Hassen Fatima
Hassen Fatima

Reputation: 423

How do I multiply a long integer with different numbers in C program?

I am very new to C programming and I am writing a program which takes a number which is suppose to be 9 digits long. After this I multiply each digit with either 1 or 2. I am using arrays to ask user to enter their numbers. I would like to know if there is a way to multiply those 9 numbers with different numbers as one integer instead of using arrays? Here is my code with arrays:

#include <stdio.h>

int main(void) {

    int sin_num[9];
    int num1;
    int num2, num11, num12;
    int num3, num4, num5, num6, num7, num8, num9, num10;



    for(num1=0; num1<9; num1++) {
            printf("Enter your SIN number one by one:");
            scanf("%d", &sin_num[num1]);
    }


    num2 = sin_num[0] * 1;
    num3 = sin_num[1] * 2;
    num4 = sin_num[2] * 1;
    num5 = sin_num[3] * 2;
    num6 = sin_num[4] * 1;
    num7 = sin_num[5] * 2;
    num8 = sin_num[6] * 1;
    num9 = sin_num[7] * 2;
    num10 = sin_num[8] * 1;

Right now I am doing this: element 1 * 1 element 2 * 2 element 3 * 1 But how can I do, lets say if I enter 123456789 multiply with different numbers:

123456789
121212121

Upvotes: 0

Views: 933

Answers (2)

Mutex202
Mutex202

Reputation: 43

Well I couldn't much understand what you were asking.
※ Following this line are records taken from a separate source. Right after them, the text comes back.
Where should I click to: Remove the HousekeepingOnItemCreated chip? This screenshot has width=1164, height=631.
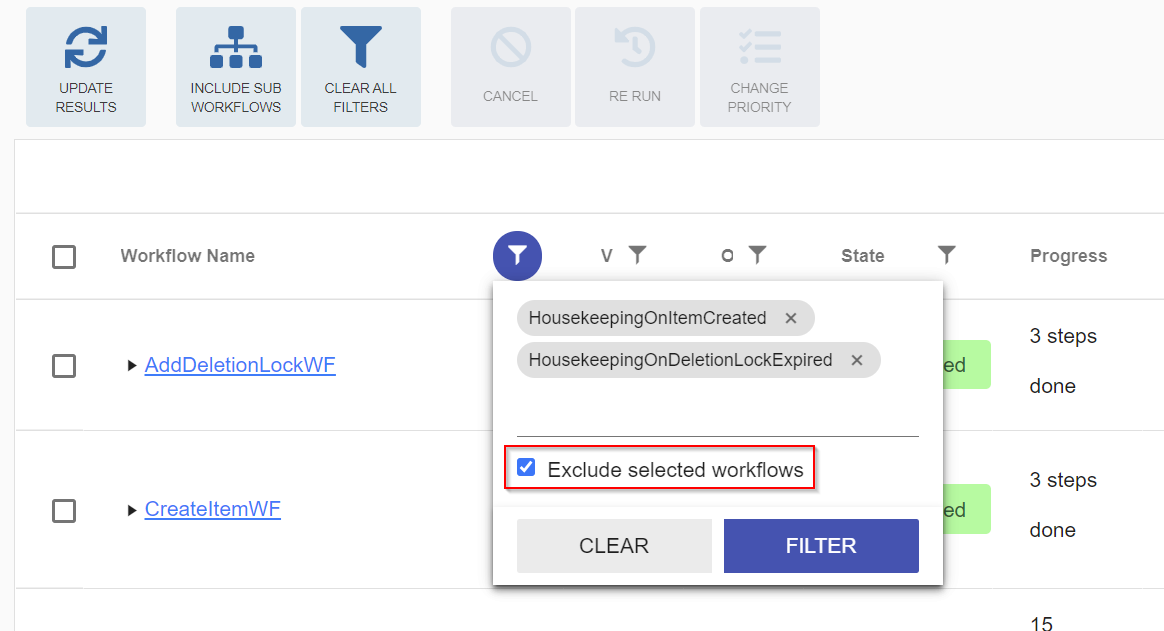coord(791,319)
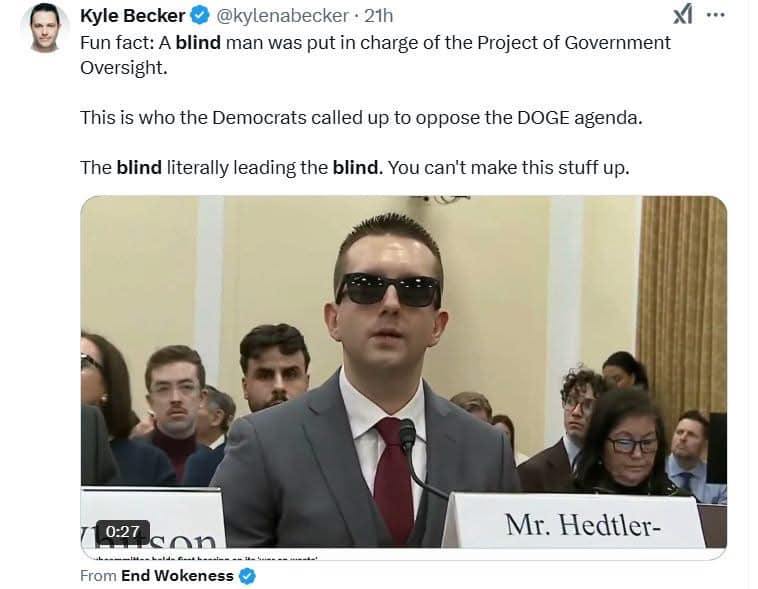The height and width of the screenshot is (589, 758).
Task: Click End Wokeness's blue verified checkmark
Action: click(x=248, y=576)
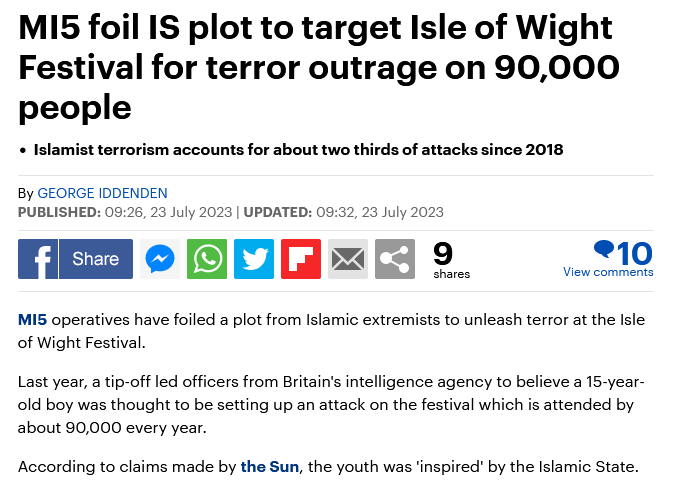
Task: Click the Facebook logo icon
Action: (38, 259)
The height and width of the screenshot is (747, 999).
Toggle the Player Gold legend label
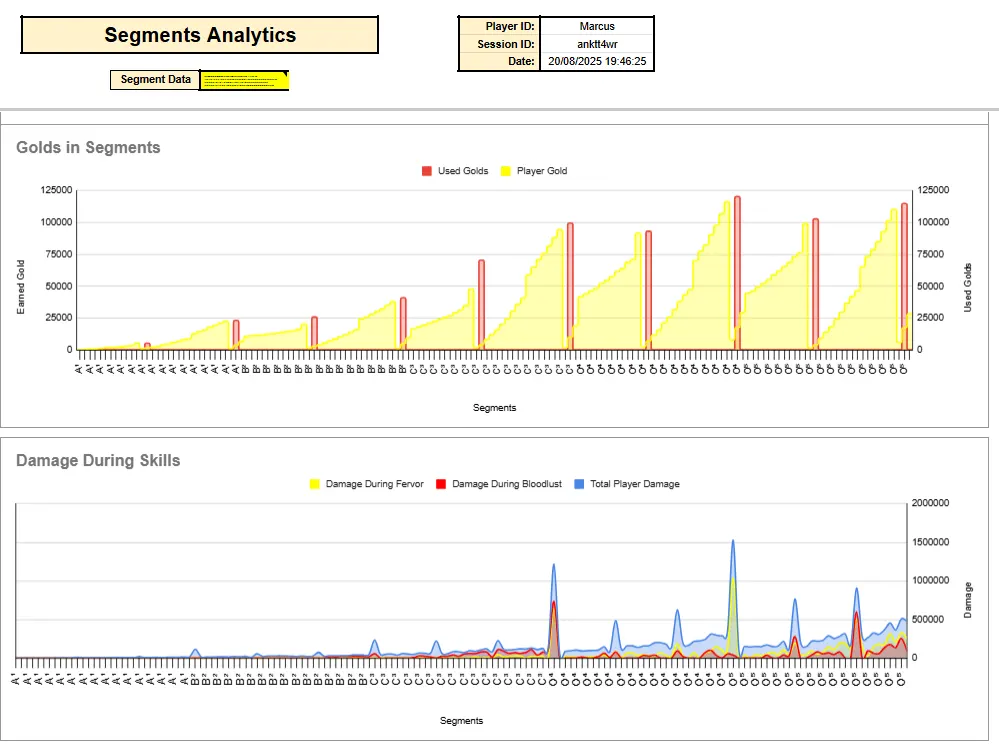click(x=541, y=171)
Anyways hope this is what you are looking for.....

 #include<stdio.h>


 int main()
 {

   long int nine_digit_num;
   int step=100000000;
   int digit,input_num,i;

   printf("Enter 9 digit number:\n");
   scanf("%ld",&nine_digit_num);


   for(i=1;i<=9;i++)
   {  
     printf("Enter a number to multiply with the %d digit:\n",i);
     scanf("%d",&input_num);
     digit=nine_digit_num/step; // this and the next step are used to
     digit=digit%10;            // obtain the individual digits.
     printf("%d*%d=%d\n",digit,input_num,digit*input_num);
     step=step/10;
  }
   return 0;
 }

Upvotes: 2

ShadowRanger
ShadowRanger

Reputation: 155363

I'm sure there are Luhn algorithm solutions already written that you could reference, but I'm going to invent my own right now just to have a walkthrough.
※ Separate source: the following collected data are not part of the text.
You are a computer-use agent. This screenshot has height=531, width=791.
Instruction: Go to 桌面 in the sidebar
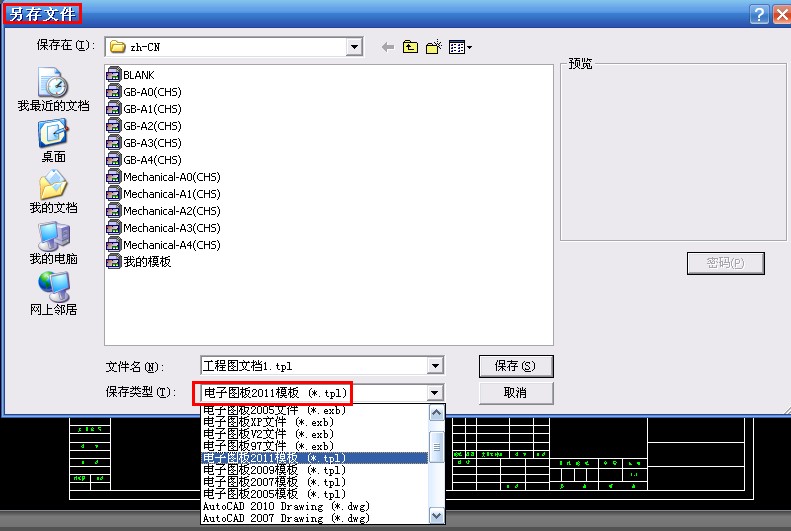[x=53, y=140]
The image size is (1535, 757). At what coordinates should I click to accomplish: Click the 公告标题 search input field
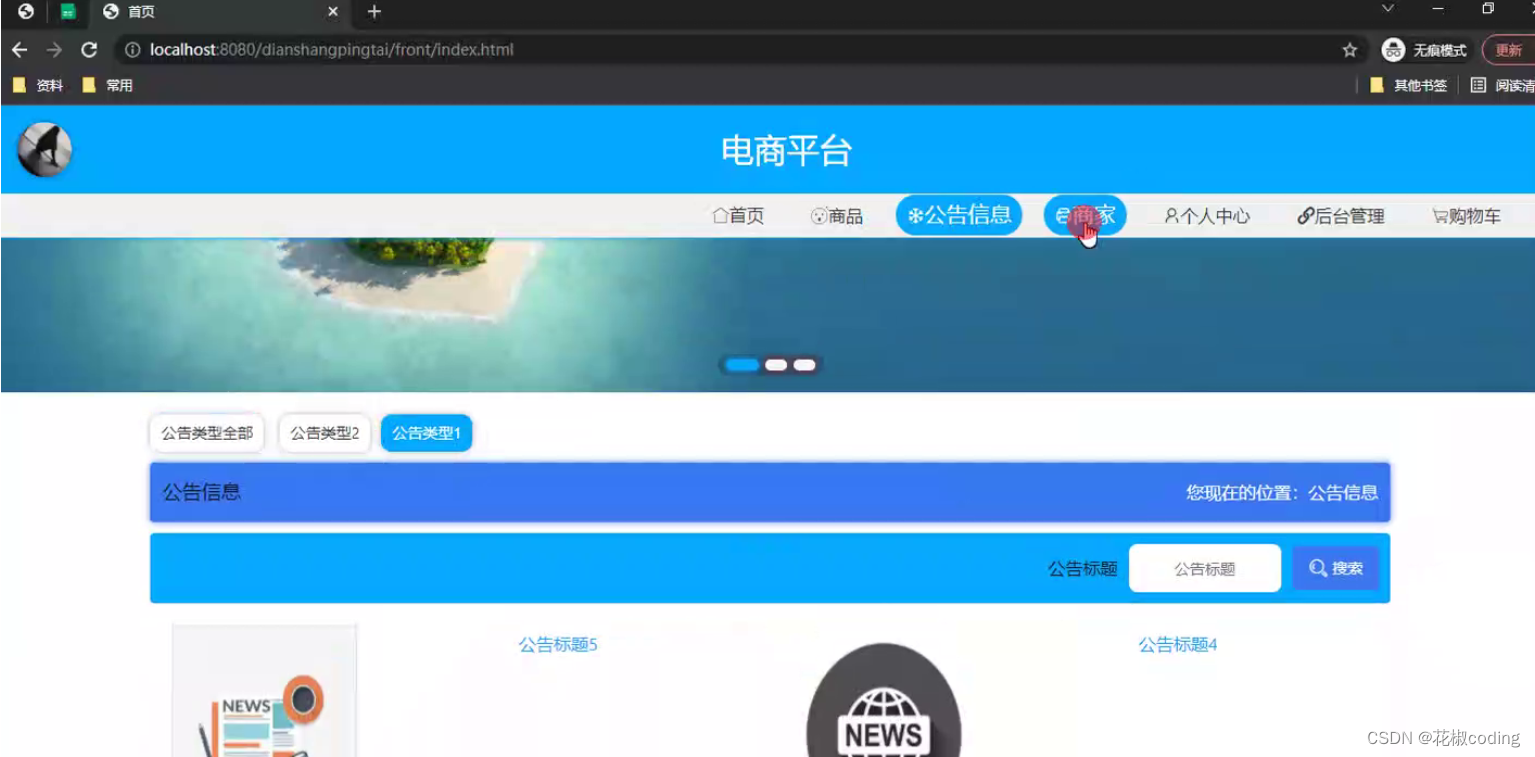pos(1204,568)
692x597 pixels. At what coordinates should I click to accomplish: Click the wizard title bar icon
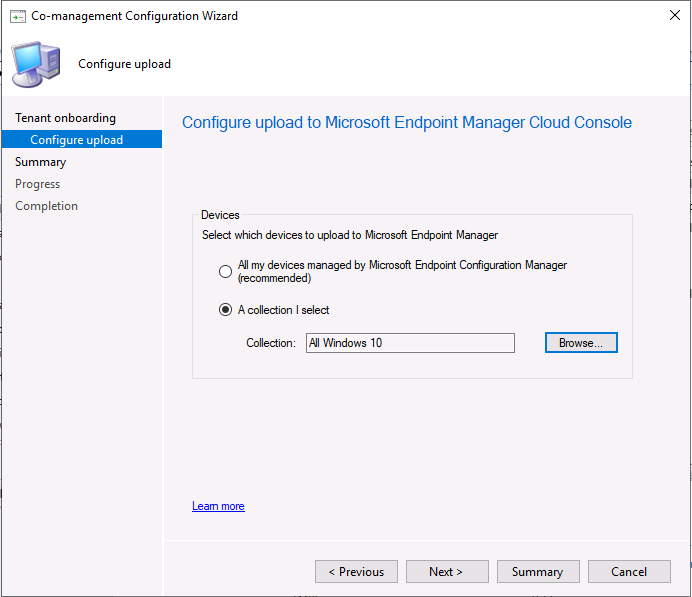point(18,16)
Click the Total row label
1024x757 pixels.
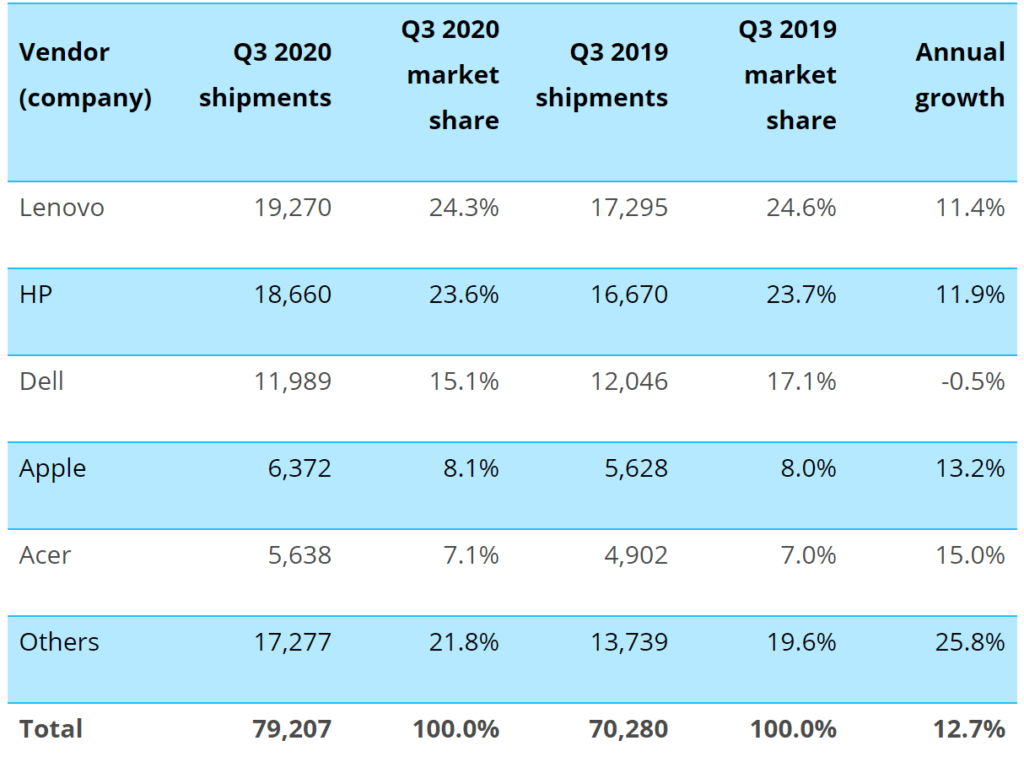51,729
Since your input is only 9 digits, it will fit in a plain 32 bit variable. I'll use unsigned on the assumption it's 32 bits or bigger, but for production code, you'd likely want to use inttypes.h uint32_t and associated scanf macros.

#include <stdio.h>

int main(void) {

    unsigned sin_num, checksum, digit;
    int i;

    printf("Enter your SIN as a 9 digit number using only digits:\n");
    if (scanf(" %9u", &sin_num) < 1) ... do error handling or just exit ...
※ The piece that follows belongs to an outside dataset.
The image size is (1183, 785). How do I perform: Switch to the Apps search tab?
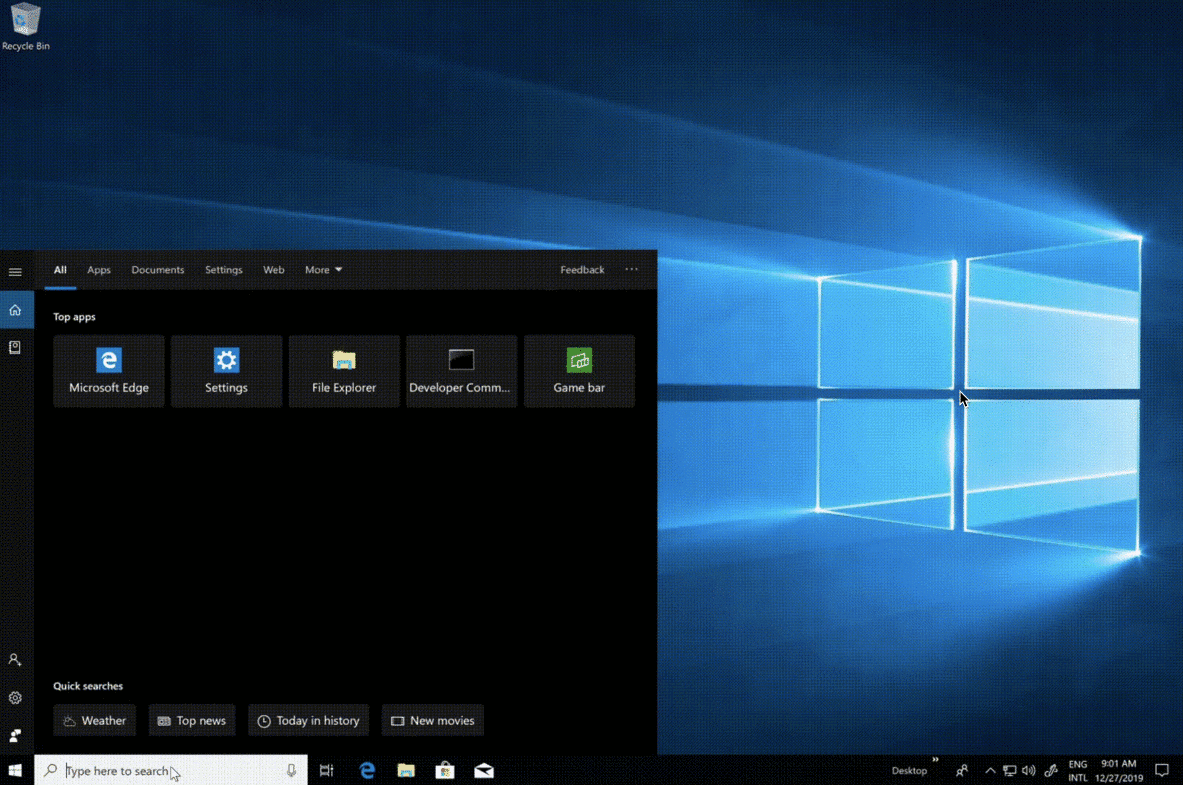tap(99, 270)
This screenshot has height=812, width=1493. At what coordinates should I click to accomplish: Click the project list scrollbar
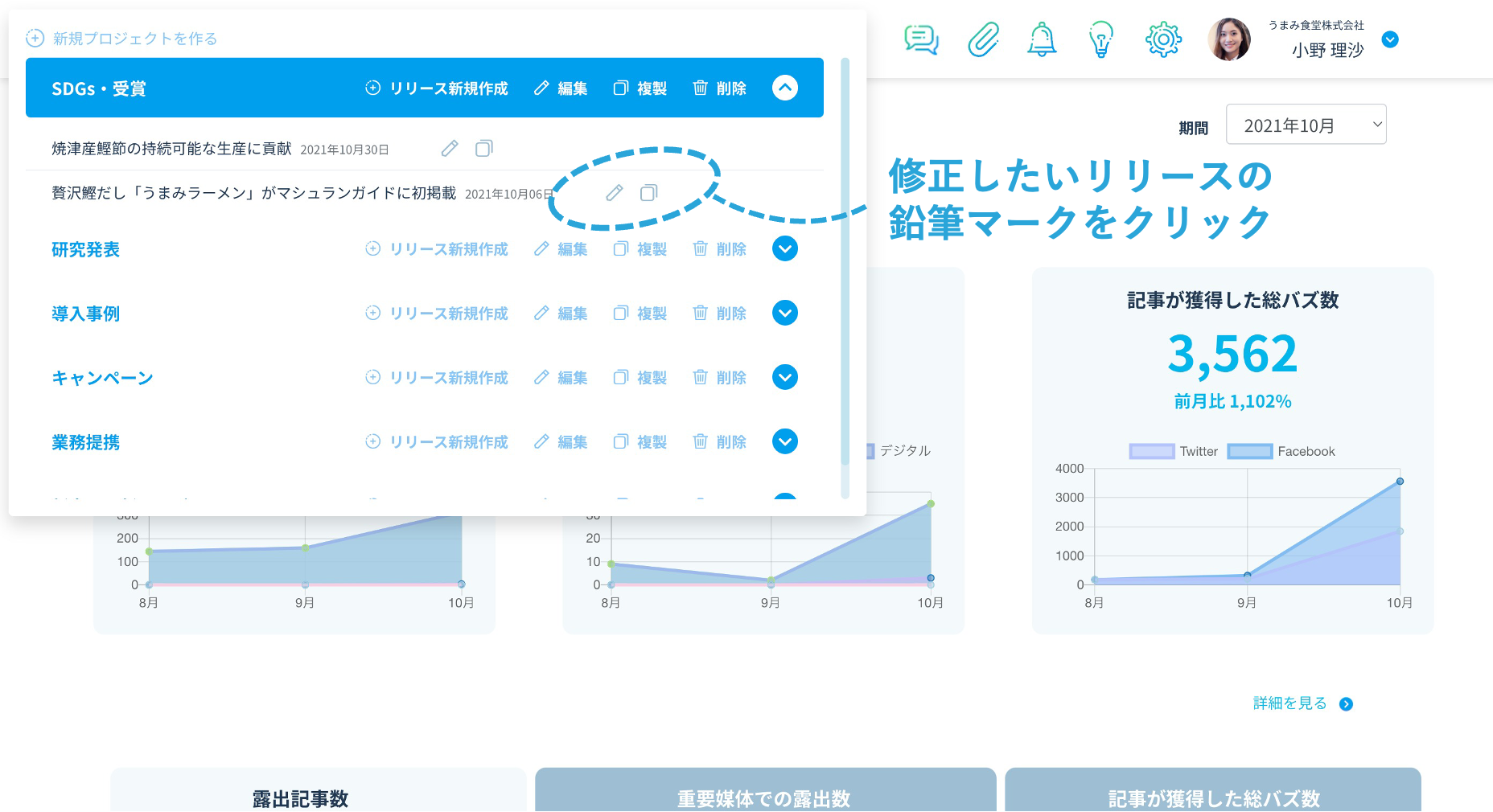pyautogui.click(x=845, y=265)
    for (i = 0; sin_num; ++i) {
        digit = sin_num % 10;
        sin_num /= 10;
        if (i & 1) { // Double odd digits (might have this backwards; check me for your case
            digit *= 2;
            if (digit >= 10) digit = digit % 10 + digit / 10; // Luhn carry is strange
        }
        checksum += digit;
    }

    ... do whatever else you need to do ...

It's not a single mathematical operation because Luhn's carry is too weird for magic number tricks, but it's still much more straightforward than a bunch of single digit scanf calls and array storage.